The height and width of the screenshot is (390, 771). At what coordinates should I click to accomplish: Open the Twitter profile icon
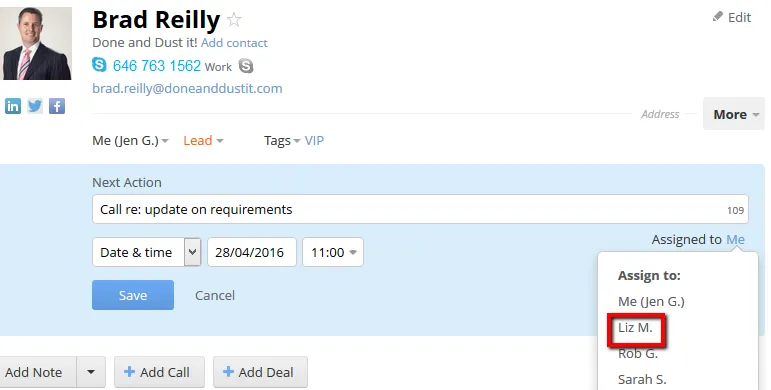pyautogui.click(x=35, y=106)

****************

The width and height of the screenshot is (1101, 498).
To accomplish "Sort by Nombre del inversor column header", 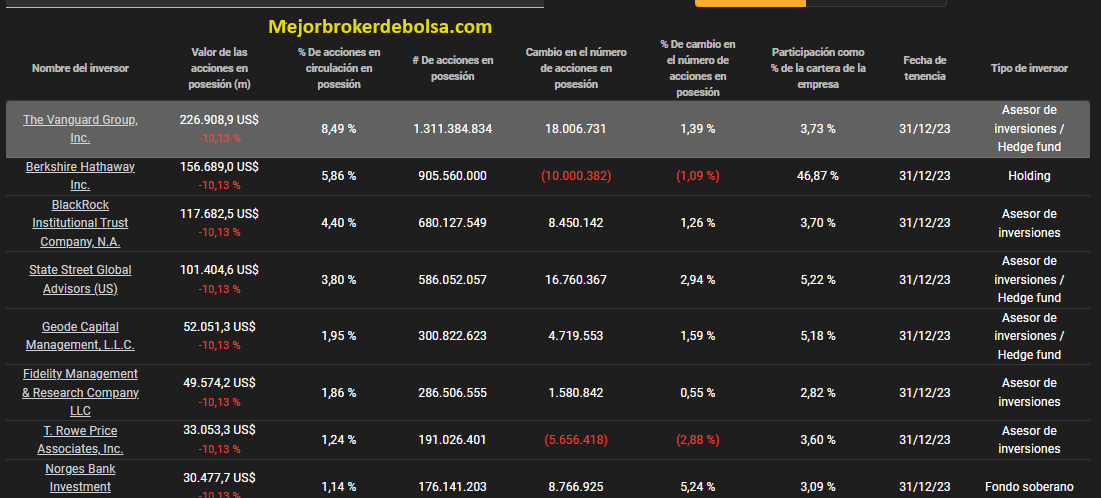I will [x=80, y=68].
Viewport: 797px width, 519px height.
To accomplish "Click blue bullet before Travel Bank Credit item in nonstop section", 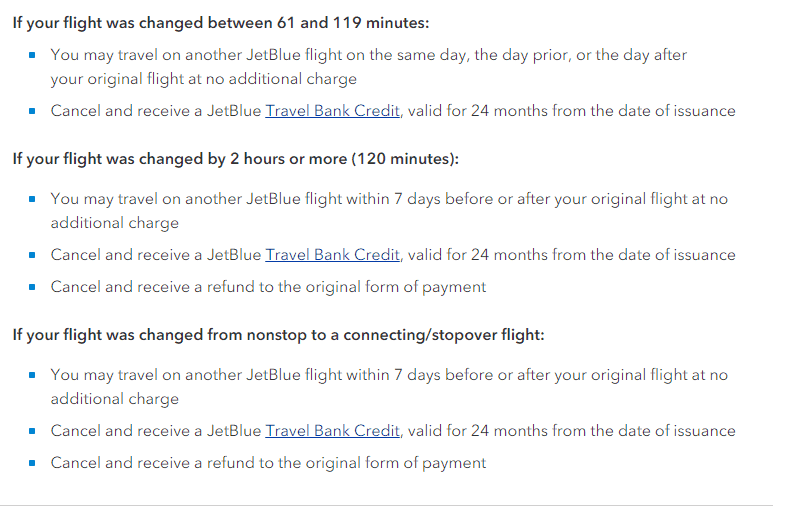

****************

In the data above, start at the line holding "Viewport: 797px width, 519px height." and stop after the line holding "blue bullet before"; write out those lines exactly, without pictures.

Viewport: 797px width, 519px height.
To accomplish "Click blue bullet before Travel Bank Credit item in nonstop section", 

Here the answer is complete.